▶ _Records shown_:
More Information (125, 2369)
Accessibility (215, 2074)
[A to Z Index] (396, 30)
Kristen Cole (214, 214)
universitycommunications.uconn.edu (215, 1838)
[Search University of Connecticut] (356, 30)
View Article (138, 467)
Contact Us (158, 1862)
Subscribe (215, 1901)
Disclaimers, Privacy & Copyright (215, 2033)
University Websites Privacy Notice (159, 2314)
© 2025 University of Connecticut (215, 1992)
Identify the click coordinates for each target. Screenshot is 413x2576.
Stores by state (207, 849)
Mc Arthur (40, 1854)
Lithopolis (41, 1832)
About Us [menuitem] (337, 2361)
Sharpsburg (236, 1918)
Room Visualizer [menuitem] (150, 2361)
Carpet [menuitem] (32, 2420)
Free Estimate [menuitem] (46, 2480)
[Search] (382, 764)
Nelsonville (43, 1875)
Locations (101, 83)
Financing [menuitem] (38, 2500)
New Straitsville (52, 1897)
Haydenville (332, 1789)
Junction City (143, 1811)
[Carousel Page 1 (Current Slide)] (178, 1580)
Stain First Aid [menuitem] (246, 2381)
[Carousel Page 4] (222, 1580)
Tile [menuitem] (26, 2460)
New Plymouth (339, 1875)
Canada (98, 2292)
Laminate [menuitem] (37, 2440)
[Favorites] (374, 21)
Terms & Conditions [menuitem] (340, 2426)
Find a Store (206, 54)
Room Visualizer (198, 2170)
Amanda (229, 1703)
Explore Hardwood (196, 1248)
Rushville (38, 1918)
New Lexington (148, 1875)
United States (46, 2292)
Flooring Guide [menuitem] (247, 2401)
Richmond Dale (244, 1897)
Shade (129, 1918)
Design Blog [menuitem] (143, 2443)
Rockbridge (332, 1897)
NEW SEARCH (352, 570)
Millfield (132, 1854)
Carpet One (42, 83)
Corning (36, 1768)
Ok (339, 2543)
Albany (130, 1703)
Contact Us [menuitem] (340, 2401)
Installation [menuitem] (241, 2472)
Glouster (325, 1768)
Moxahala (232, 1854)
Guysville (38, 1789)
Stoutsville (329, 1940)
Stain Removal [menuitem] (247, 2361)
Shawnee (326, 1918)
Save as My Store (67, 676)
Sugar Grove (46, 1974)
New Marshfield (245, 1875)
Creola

▶ _Task instructions_:
Would you please give the data above again, exactly as it appears?

▶ _Answer for the task_:
More Information (125, 2369)
Accessibility (215, 2074)
[A to Z Index] (396, 30)
Kristen Cole (214, 214)
universitycommunications.uconn.edu (215, 1838)
[Search University of Connecticut] (356, 30)
View Article (138, 467)
Contact Us (158, 1862)
Subscribe (215, 1901)
Disclaimers, Privacy & Copyright (215, 2033)
University Websites Privacy Notice (159, 2314)
© 2025 University of Connecticut (215, 1992)
Identify the click coordinates for each target. Screenshot is 413x2576.
Stores by state (207, 849)
Mc Arthur (40, 1854)
Lithopolis (41, 1832)
About Us [menuitem] (337, 2361)
Sharpsburg (236, 1918)
Room Visualizer [menuitem] (150, 2361)
Carpet [menuitem] (32, 2420)
Free Estimate [menuitem] (46, 2480)
[Search] (382, 764)
Nelsonville (43, 1875)
Locations (101, 83)
Financing [menuitem] (38, 2500)
New Straitsville (52, 1897)
Haydenville (332, 1789)
Junction City (143, 1811)
[Carousel Page 1 (Current Slide)] (178, 1580)
Stain First Aid [menuitem] (246, 2381)
[Carousel Page 4] (222, 1580)
Tile [menuitem] (26, 2460)
New Plymouth (339, 1875)
Canada (98, 2292)
Laminate [menuitem] (37, 2440)
[Favorites] (374, 21)
Terms & Conditions [menuitem] (340, 2426)
Find a Store (206, 54)
Room Visualizer (198, 2170)
Amanda (229, 1703)
Explore Hardwood (196, 1248)
Rushville (38, 1918)
New Lexington (148, 1875)
United States (46, 2292)
Flooring Guide [menuitem] (247, 2401)
Richmond Dale (244, 1897)
Shade (129, 1918)
Design Blog [menuitem] (143, 2443)
Rockbridge (332, 1897)
NEW SEARCH (352, 570)
Millfield (132, 1854)
Carpet One (42, 83)
Corning (36, 1768)
Ok (339, 2543)
Albany (130, 1703)
Contact Us [menuitem] (340, 2401)
Installation [menuitem] (241, 2472)
Glouster (325, 1768)
Moxahala (232, 1854)
Guysville (38, 1789)
Stoutsville (329, 1940)
Stain Removal [menuitem] (247, 2361)
Shawnee (326, 1918)
Save as My Store (67, 676)
Sugar Grove (46, 1974)
New Marshfield (245, 1875)
Creola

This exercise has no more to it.